The MOSFET idea for the row seems good to me. You could use BJTs, but at 3.2A each, you will probably need a second BJT to reduce the current needed from your row decoder. With just one BJT there, you'd probably need to plan 100mA of drive. So another BJT to cut that to a few mA would be indicated. The MOSFET helps in terms of current drive and at the slow rates you are talking about, drive current won't likely be a problem.
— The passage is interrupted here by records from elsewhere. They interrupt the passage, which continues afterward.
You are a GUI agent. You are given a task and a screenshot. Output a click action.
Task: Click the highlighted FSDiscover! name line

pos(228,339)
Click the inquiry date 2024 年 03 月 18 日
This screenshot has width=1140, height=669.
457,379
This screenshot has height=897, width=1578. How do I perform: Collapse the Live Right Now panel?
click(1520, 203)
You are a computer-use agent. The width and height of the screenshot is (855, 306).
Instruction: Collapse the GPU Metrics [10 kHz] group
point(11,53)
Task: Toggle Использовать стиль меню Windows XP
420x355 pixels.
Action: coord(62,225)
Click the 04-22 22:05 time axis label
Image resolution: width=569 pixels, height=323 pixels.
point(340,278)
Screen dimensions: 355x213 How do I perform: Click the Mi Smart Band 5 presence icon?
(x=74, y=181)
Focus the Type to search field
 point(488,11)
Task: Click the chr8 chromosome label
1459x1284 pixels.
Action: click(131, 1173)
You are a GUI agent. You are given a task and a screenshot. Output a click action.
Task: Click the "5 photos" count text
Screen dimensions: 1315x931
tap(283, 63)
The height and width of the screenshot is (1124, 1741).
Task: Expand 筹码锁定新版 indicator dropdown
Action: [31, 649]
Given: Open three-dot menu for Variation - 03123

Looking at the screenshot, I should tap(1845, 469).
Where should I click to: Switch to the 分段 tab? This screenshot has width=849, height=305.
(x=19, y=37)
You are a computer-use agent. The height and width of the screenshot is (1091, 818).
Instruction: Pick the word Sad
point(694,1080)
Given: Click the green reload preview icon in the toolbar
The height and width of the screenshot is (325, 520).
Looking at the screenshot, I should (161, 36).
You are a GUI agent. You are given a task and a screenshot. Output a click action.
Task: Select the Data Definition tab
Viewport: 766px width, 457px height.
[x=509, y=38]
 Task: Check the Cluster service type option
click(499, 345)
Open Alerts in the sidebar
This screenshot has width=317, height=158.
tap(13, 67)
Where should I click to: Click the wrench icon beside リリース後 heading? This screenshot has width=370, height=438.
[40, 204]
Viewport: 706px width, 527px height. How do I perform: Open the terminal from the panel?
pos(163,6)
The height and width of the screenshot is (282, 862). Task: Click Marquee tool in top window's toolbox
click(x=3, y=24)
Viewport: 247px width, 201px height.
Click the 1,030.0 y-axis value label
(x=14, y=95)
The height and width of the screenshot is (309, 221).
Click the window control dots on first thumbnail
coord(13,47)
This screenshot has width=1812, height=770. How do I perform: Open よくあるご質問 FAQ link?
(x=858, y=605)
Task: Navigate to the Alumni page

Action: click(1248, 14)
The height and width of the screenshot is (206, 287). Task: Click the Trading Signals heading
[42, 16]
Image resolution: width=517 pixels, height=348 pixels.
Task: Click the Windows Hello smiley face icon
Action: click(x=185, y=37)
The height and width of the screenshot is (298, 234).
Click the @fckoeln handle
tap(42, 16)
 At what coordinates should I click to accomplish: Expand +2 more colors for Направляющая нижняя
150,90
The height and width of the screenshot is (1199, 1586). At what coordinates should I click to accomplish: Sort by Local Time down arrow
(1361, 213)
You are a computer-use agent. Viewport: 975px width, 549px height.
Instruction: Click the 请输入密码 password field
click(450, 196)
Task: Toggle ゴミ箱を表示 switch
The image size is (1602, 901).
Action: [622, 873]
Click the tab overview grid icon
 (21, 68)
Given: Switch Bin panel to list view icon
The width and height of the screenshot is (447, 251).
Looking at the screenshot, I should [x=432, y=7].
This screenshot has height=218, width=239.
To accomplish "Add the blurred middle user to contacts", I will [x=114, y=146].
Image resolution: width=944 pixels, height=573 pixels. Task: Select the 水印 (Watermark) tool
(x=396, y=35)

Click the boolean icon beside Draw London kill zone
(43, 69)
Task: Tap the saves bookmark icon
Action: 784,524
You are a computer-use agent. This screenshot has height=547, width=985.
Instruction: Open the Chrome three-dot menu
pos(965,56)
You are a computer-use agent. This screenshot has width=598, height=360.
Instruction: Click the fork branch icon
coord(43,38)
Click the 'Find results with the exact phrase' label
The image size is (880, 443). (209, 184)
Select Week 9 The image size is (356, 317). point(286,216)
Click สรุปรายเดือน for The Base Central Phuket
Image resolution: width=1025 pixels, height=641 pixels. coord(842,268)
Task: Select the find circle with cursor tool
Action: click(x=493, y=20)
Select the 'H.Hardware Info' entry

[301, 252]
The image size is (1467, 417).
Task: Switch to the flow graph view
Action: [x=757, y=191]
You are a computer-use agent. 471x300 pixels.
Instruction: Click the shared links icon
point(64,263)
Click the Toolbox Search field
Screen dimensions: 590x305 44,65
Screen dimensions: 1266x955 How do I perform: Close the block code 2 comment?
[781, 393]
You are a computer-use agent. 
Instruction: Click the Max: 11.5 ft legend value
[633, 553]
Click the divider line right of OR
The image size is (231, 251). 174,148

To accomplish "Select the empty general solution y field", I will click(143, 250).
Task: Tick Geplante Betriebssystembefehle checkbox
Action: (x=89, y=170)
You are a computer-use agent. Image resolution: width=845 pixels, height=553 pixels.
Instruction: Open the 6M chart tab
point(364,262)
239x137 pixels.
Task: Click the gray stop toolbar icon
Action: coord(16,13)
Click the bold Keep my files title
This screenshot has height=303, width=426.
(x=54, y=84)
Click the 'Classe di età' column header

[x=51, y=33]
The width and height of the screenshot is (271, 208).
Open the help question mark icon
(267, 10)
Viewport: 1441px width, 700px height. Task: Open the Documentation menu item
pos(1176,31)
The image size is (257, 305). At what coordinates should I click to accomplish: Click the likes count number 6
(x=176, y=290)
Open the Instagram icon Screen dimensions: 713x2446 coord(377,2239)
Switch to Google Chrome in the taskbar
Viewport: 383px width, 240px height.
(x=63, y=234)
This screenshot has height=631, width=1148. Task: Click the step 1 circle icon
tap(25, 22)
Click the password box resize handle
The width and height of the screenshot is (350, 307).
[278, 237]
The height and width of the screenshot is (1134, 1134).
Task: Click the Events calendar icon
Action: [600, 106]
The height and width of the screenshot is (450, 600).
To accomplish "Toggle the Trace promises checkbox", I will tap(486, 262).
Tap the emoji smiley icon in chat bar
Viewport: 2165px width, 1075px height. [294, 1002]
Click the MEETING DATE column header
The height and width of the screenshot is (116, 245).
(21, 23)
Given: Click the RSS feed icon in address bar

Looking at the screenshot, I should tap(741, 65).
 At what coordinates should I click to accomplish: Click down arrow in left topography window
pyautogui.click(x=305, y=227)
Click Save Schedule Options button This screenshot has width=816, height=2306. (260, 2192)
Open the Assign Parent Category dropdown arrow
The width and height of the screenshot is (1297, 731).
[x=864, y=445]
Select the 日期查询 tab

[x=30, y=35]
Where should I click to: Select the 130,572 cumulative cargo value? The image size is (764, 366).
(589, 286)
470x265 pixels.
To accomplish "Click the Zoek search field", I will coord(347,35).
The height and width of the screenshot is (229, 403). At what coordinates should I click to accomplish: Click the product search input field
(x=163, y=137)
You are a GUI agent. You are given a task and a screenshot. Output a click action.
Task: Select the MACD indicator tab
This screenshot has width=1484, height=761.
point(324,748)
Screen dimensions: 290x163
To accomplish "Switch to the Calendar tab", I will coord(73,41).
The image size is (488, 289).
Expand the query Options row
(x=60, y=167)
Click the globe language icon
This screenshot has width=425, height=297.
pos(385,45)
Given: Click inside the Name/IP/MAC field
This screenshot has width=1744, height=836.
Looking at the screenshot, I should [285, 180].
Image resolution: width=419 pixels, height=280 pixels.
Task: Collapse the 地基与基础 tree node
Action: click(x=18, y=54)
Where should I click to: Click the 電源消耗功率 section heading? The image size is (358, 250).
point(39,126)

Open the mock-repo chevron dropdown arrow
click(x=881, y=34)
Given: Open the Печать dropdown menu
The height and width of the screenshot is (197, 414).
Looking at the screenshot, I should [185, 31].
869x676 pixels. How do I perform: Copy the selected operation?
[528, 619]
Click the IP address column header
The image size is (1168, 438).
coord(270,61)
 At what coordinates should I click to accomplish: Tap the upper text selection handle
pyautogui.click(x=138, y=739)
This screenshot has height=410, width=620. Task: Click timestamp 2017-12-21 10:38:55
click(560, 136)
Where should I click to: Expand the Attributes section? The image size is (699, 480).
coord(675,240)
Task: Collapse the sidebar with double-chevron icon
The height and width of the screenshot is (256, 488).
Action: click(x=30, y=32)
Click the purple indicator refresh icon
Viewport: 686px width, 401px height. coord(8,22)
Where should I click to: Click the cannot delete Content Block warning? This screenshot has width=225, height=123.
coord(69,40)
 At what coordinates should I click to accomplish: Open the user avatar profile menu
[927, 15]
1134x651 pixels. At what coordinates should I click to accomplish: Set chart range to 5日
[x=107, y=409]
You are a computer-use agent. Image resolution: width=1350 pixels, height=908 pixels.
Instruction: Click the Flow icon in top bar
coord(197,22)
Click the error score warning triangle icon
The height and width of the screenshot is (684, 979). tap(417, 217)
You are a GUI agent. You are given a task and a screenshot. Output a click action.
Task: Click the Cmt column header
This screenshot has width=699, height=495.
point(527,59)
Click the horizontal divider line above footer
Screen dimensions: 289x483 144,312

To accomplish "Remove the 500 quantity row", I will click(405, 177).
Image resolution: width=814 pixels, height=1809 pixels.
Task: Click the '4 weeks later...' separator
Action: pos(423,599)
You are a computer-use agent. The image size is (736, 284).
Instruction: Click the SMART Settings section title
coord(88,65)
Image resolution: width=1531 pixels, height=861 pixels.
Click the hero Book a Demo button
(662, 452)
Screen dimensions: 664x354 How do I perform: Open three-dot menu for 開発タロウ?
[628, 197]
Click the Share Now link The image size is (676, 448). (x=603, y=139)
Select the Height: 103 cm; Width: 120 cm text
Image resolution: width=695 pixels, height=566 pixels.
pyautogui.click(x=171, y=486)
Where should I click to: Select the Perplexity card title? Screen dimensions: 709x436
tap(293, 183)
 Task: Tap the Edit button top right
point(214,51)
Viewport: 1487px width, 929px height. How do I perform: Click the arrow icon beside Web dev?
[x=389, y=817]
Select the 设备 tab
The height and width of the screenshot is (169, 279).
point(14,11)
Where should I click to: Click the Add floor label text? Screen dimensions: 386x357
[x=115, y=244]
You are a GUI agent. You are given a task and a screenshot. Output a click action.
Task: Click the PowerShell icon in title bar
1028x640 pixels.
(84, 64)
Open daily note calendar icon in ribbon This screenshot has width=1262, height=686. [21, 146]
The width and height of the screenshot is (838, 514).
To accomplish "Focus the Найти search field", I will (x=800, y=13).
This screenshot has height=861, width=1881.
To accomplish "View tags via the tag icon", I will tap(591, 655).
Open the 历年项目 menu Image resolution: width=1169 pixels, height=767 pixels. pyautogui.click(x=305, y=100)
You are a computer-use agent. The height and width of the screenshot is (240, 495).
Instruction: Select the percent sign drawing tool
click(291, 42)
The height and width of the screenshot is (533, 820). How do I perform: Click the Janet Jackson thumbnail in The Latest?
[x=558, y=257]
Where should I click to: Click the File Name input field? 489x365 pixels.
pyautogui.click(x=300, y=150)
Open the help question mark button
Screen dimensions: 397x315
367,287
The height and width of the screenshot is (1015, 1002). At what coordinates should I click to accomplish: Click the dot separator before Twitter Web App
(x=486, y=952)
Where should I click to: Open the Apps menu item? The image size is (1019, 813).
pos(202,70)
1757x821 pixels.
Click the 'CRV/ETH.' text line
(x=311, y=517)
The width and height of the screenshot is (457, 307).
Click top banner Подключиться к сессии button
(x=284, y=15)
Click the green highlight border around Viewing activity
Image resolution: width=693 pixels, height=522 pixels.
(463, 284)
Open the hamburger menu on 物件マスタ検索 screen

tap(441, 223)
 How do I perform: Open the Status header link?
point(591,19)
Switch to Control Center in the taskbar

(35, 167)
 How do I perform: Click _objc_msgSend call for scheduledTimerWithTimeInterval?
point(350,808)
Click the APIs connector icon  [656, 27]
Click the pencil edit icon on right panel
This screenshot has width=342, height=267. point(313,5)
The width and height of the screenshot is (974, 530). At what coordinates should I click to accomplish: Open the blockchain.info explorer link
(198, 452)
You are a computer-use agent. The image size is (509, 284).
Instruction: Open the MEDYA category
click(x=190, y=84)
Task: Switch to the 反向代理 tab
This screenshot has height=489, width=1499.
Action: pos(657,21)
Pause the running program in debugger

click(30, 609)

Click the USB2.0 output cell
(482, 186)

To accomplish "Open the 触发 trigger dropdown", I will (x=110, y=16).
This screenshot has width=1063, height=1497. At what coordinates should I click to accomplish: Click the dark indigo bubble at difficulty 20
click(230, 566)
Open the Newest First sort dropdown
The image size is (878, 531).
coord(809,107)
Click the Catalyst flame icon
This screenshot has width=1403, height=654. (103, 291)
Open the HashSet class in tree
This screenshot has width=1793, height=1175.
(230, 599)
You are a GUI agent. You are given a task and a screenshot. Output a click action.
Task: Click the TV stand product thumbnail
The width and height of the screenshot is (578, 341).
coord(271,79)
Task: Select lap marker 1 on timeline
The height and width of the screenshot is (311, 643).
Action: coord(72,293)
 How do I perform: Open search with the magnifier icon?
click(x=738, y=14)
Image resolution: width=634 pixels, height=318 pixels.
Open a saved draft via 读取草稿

Power loss really isn't going to be a problem, either way. I think you are going to have excess voltage to toss away somewhere, anyway. And if you had a really low-impedance MOSFET to keep down power loss there, it would simply have to be taken up then by the BJT column driver. So there is no good way to win. The BJTs on the row driver would similarly be acceptable. My own personal choice would probably be to use the BJTs. Mostly because they are easily available from a lot of hobbyist sources, are dead cheap (I pay one cent for a 2N2222 in 1000 qty), and because I'm well used to them.
The column drivers will need to include the current limiting. My own choice is something like I showed you (the A, B, C, and D sections) where the BJT is operated with the base "nailed" to a voltage, the emitter following that voltage closely, and the emitter resistor setting the current through your LED. It's all pretty automatic, then, and it works reasonably well. And if you keep the base voltage high enough, the few tenths of a volt of base-emitter voltage change over a fairly wide range of temps won't affect the current enough to notice.
Yup. There's no win there.
Jon